Prompt Debugging with Sequence Salience
Or, run this locally with examples/prompt_debugging/server.py
Large language models (LLMs), such as Gemini and GPT-4, have become ubiquitous. Recent releases of "open weights" models, including Llama 2, Mistral, and Gemma, have made it easier for hobbyists, professionals, and researchers alike to access, use, and study the complex and diverse capabilities of LLMs.
Many LLM interactions use prompt engineering methods to control the model's generation behavior. Generative AI Studio and other tools have made it easier to construct prompts, and model interpretability can help engineer prompt designs more effectively by showing us which parts on the prompt the model is using during generation.
In this tutorial, you will learn to use the Sequence Salience module, introduced in LIT v1.1, to explore the impact of your prompt designs on model generation behavior in three case studies. In short, this module allows you to select a segment of the model's output and see a heatmap depicting how much influence each preceding segment had on the selection.

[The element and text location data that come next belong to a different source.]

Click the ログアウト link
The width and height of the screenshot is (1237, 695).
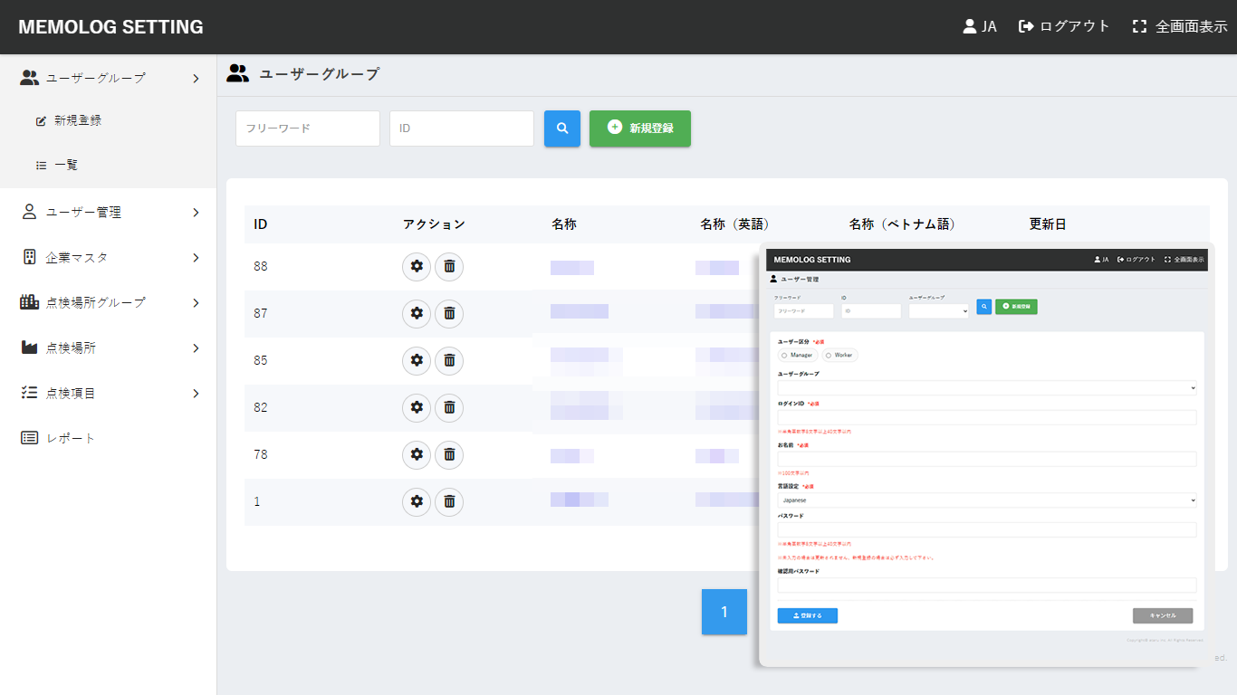[1064, 26]
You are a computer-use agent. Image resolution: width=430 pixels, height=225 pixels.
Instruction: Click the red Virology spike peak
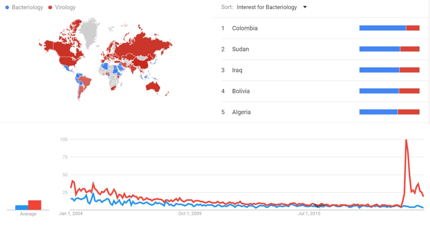(x=406, y=140)
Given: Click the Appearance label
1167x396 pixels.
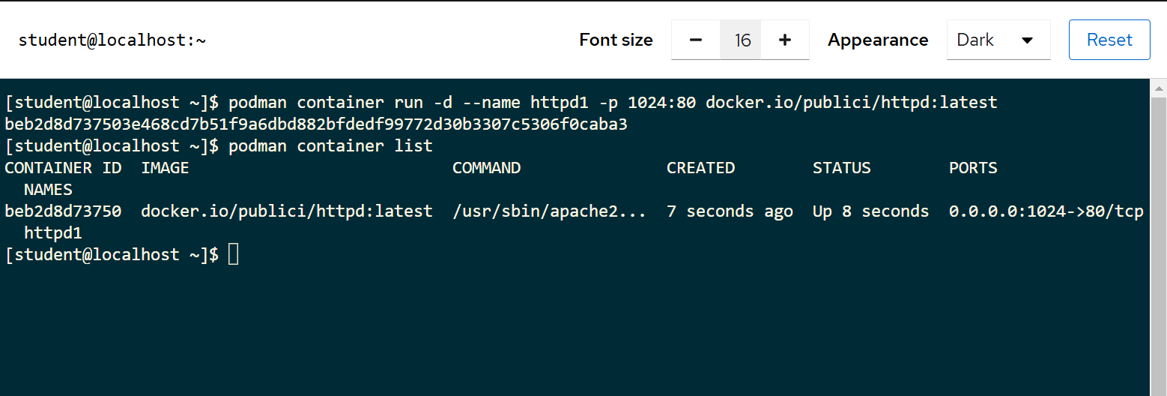Looking at the screenshot, I should pos(878,40).
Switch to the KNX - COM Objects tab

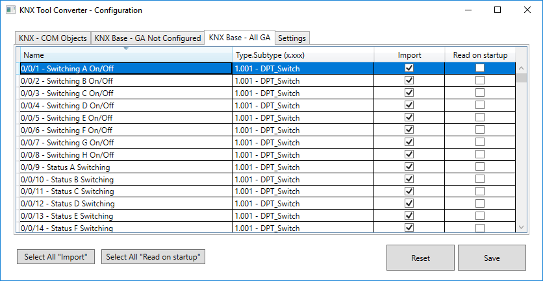point(53,38)
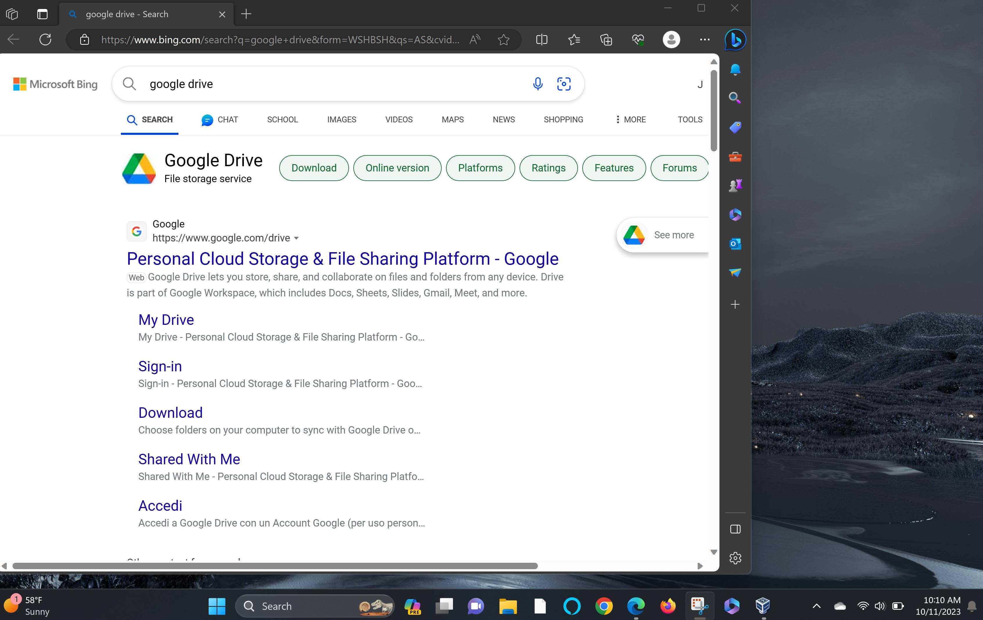Expand the MORE search categories menu
Screen dimensions: 983x620
(x=630, y=119)
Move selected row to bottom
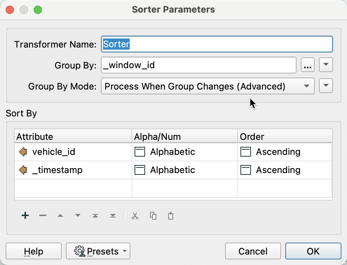 pyautogui.click(x=113, y=216)
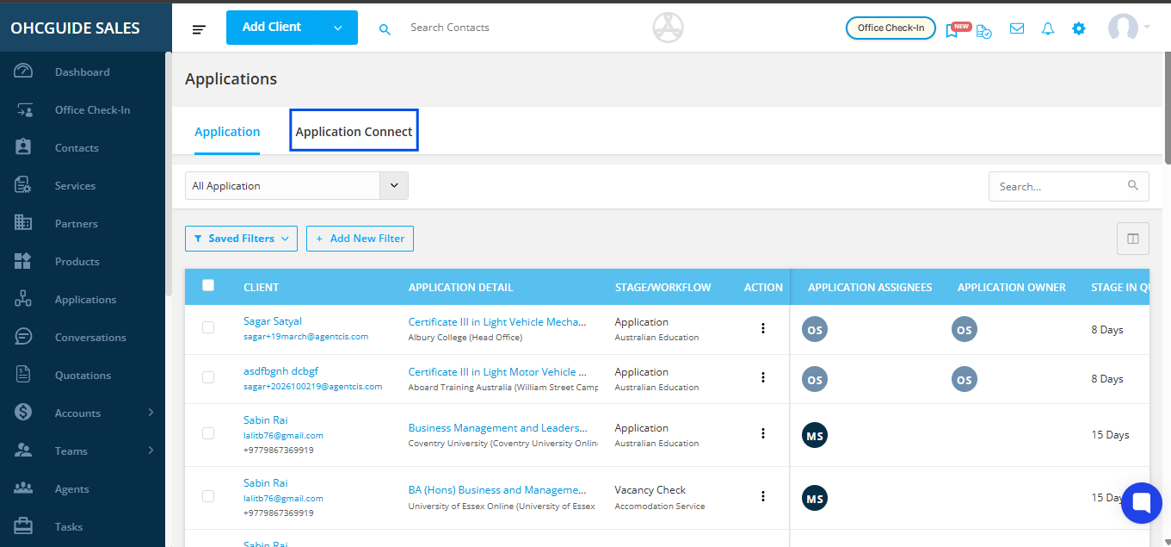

All examples in this tutorial use the Gemma LLM as the analysis target. Most of the time, this is Gemma Instruct 2B, but we also use Gemma Instruct 7B in Case Study 3; more info about variants is available online. LIT supports additional LLMs, including Llama 2 and Mistral, via the HuggingFace Transformers and KerasNLP libraries.
This tutorial was adapted from and expands upon LIT's contributions to the Responsible Generative AI Tookit and the related paper and video submitted to the ACL 2024 System Demonstrations track. This is an active and ongoing research area for the LIT team, so expect changes and further expansions to this tutorial over time.
Case Study 1: Debugging Few-Shot Prompts
Few-shot prompting was introduced with GPT-2: an ML developer provides examples of how to perform a task in a prompt, affixes user-provided content at the end, and sends the prompt to the LLM so it will generate the desired output. This technique has been useful for a number of use cases, including solving math problems, code synthesis, and more.
Imagine yourself as a developer working on an AI-powered recommendation system.
The goal is to recommend dishes from a restaurant's menu based on a user's
preferences—what they like and do not like. You are designing and few-shot
prompt to enable an LLM to complete this task. Your prompt design, shown below,
includes five clauses: Taste-likes
and Taste-dislikes
are provided by the
user, Suggestion
is the item from the restaurant's menu, and Analysis
and
Recommendation
are generated by the LLM. The dynamic content for the final
example is injected before the prompt is sent to the model.
Analyze a menu item in a restaurant.
## For example:
Taste-likes: I've a sweet-tooth
Taste-dislikes: Don't like onions or garlic
Suggestion: Onion soup
Analysis: it has cooked onions in it, which you don't like.
Recommendation: You have to try it.
Taste-likes: I've a sweet-tooth
Taste-dislikes: Don't like onions or garlic
Suggestion: Baguette maison au levain
Analysis: Home-made leaven bread in France is usually great
Recommendation: Likely good.
Taste-likes: I've a sweet-tooth
Taste-dislikes: Don't like onions or garlic
Suggestion: Macaron in France
Analysis: Sweet with many kinds of flavours
Recommendation: You have to try it.
## Now analyse one more example:
Taste-likes: users-food-like-preferences
Taste-dislikes: users-food-dislike-preferences
Suggestion: menu-item-to-analyse
Analysis:
There's a problem with this prompt. Can you spot it? If you find it, how long do you think it took before you noticed it? Let's see how Sequence Salience can speed up bug identification and triage with a simple example.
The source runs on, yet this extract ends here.